Top of THE RECORDS

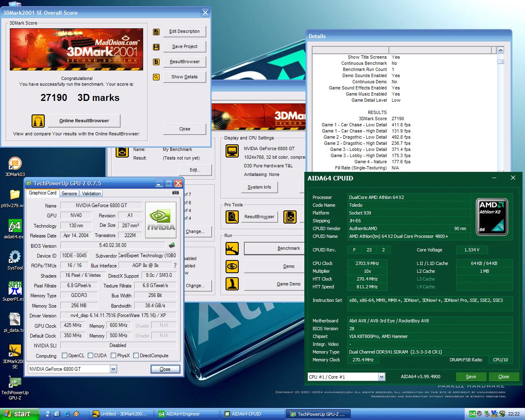525x420 pixels.
Task: Open the SuperPI desktop shortcut icon
Action: coord(15,288)
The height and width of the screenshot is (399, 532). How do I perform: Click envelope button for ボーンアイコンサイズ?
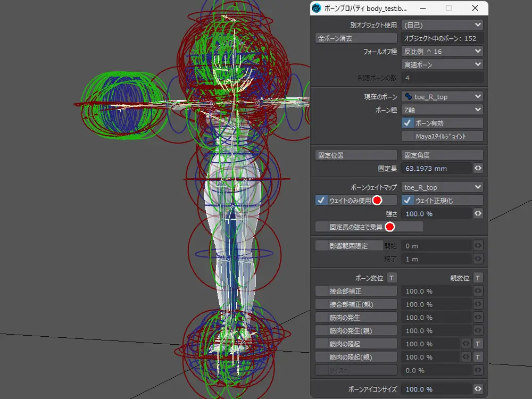click(478, 389)
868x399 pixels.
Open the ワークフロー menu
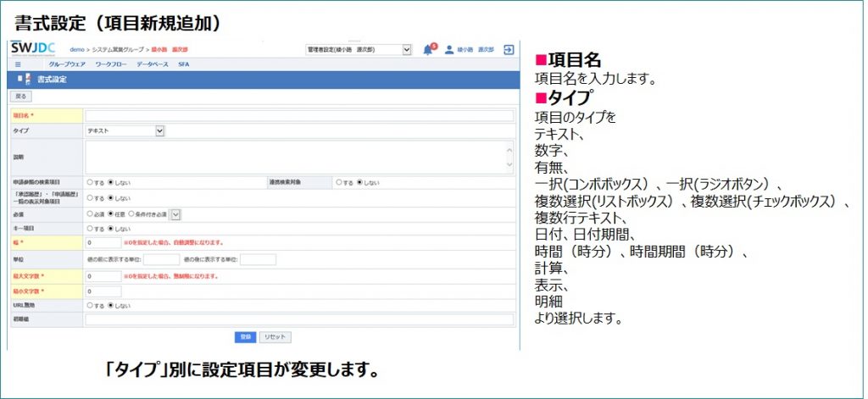point(111,64)
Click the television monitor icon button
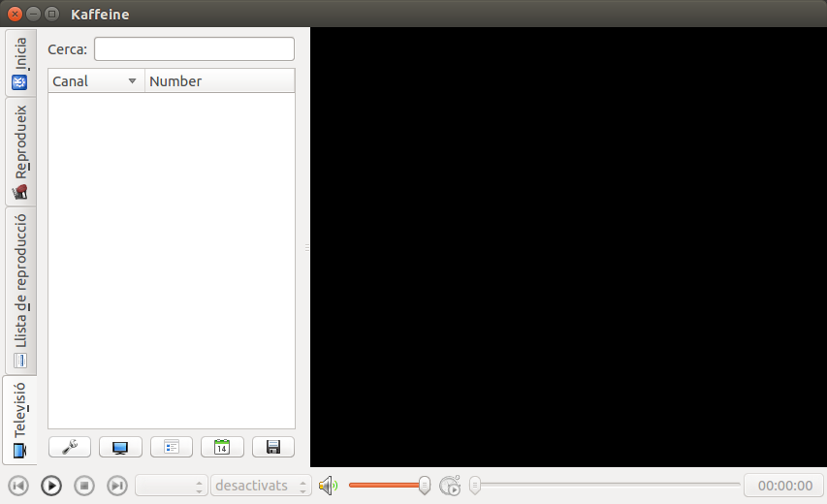This screenshot has width=827, height=504. [120, 447]
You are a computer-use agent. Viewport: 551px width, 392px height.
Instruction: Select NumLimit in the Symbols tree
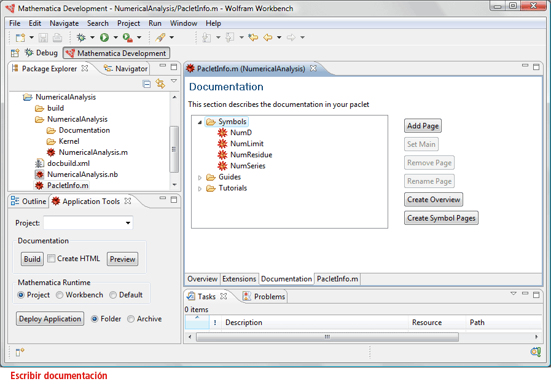coord(246,144)
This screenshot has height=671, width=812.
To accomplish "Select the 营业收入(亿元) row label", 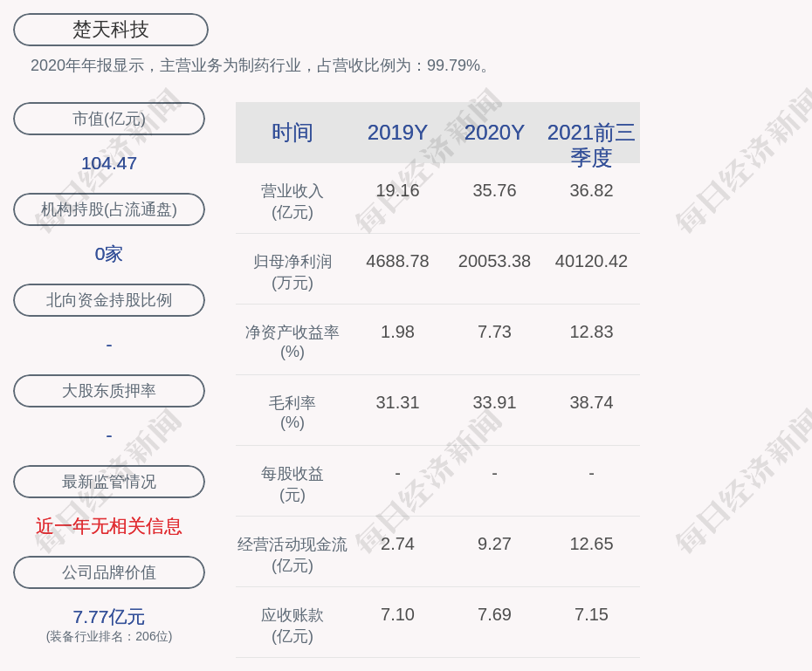I will tap(292, 201).
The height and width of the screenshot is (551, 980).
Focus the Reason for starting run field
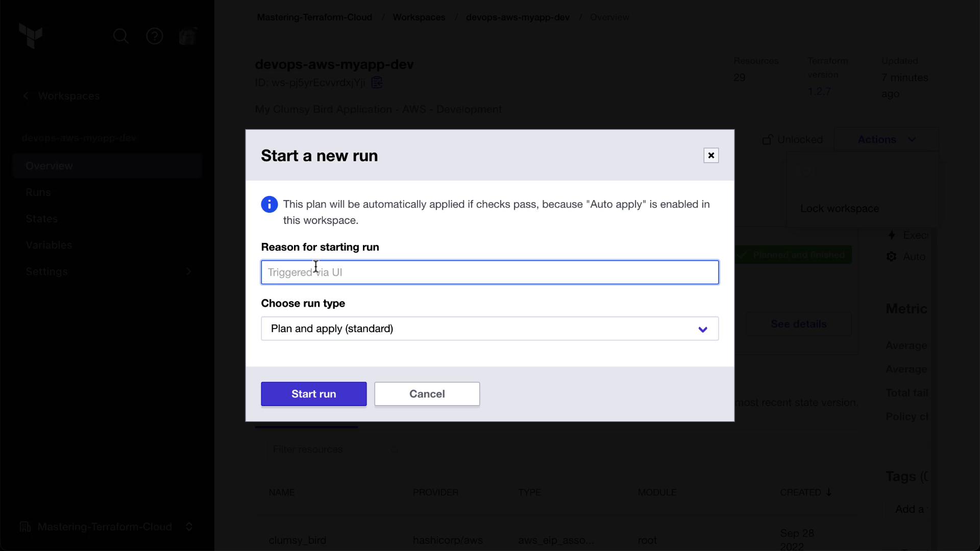pyautogui.click(x=489, y=272)
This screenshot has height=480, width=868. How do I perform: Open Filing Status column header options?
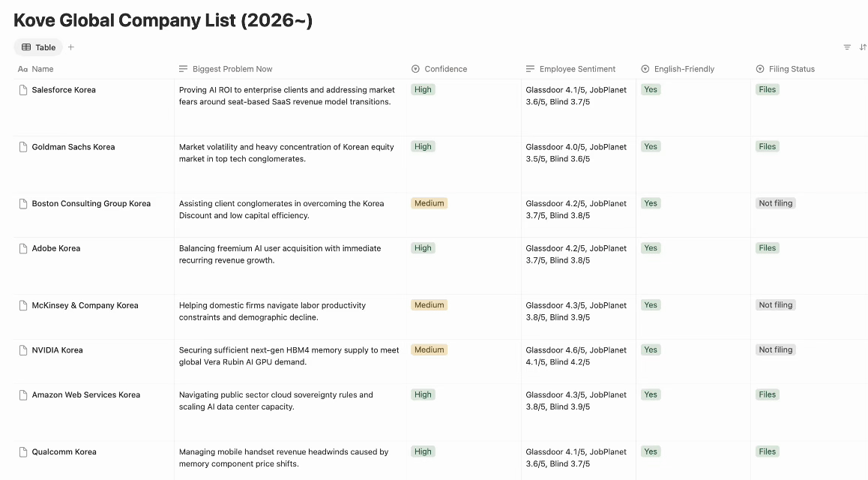[x=785, y=69]
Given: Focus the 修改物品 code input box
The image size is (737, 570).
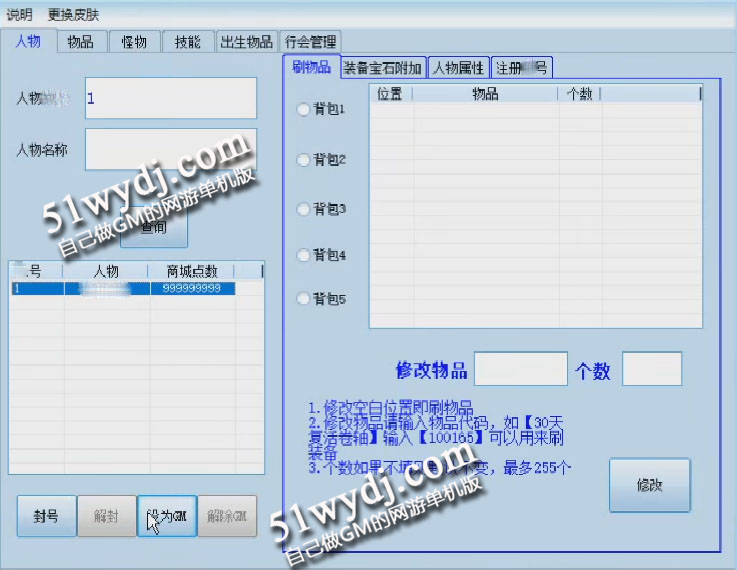Looking at the screenshot, I should (x=520, y=369).
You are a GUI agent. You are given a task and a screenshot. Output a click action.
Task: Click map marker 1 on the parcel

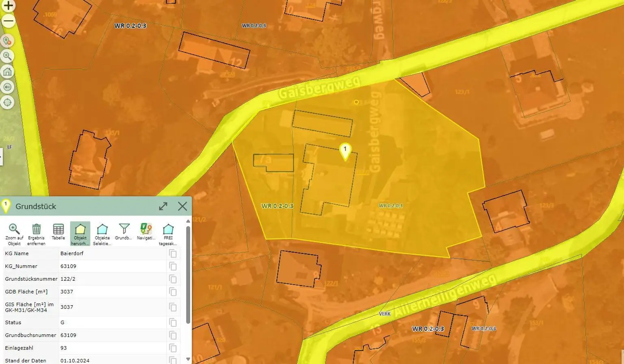click(x=345, y=152)
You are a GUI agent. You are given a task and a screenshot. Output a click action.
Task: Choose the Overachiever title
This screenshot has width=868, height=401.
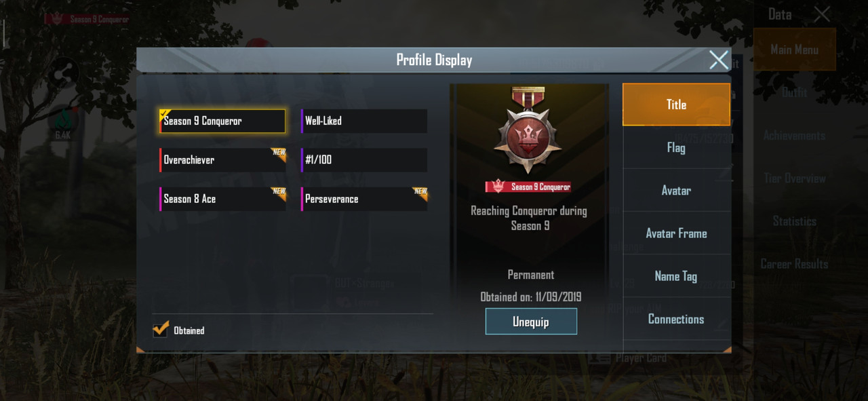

Bottom of THE RECORDS

_WHAT IS NEEDED:_ The lines from the one containing "Task: Choose the Overachiever title" through the last line of the entries are to be copied exactly, both ends included, and the pictures are to be omitted.

_WRITTEN RESPONSE:_
Task: Choose the Overachiever title
This screenshot has width=868, height=401.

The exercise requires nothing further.